Comparatively MPC’s leverage is currently very high at over 6.0x, but is expected to be coming down to the 3.0x-3.5x area with debt reduction from the Speedway asset sale. That deal is expected to be completed by the end of 1Q21. MPC’s leverage tends to be much higher than peers on a consolidated basis given the amount of debt residing at its operating subsidiary and master limited partnership, MPLX. As of 9/30/20, total debt at MPLX was just over $20 billion. While HFC has a midstream affiliate, Holly Energy Partners (HEP), HFC only owns a 57% limited partner interest and debt at HEP stands at $1.5 billion.
Liquidity is solid
Including the $1.5 billion cash position mentioned earlier, HFC also maintains an undrawn $1.35 billion revolver which matures on 2/16/2. This puts total liquidity at $2.85 billion. Additionally, the company is expected to be free cash flow positive for 2020. A very manageable debt maturity profile with nothing maturing until 2023, provides HFC with very good headroom to start to fund its renewable endeavors. Furthermore, its debt issuance in September 2020 of $750 million will be used to fund most of the capital expenditure associated with the renewables business. HFC recently reduced its capital budget for 2020 to the $475 to $550 million range, down from $525 to $625 million. This is the second time management reduced the capital budget as original expectations were in the $623 to $729 million range. Capital spend on the renewable business is now expected to be in the $130 to $145million range in 2020, down from $150 to $180 million, with spend in the $450 to $500 million range in 2021.

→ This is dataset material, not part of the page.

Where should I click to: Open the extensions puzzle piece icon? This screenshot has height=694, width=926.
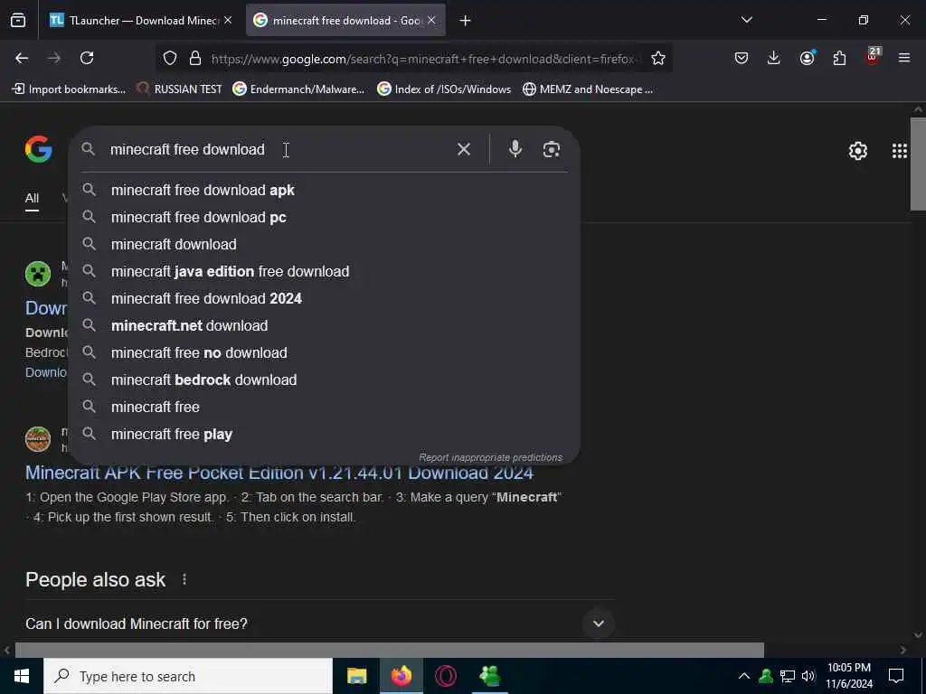tap(839, 58)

Commitment to investment grade ratings
Given the large cash balance, management was asked about returning cash to shareholders via repurchases which currently remain on hold. While HFC is committed to its dividend, management noted that cash is prioritized for maintaining investment grade ratings and financing the business. Share repurchases are not expected to resume until demand for their products normalizes and visibility improves. HFC noted that they remain in constant communication with the rating agencies and that a mid-cycle leverage ratio of 3.0x has been communicated to them to maintain the current ratings. That said, they feel that they are in good shape of being at or below that leverage ratio in 2021. Furthermore, the renewables business which they are investing in will benefit margin and cash flow expansion in 2022.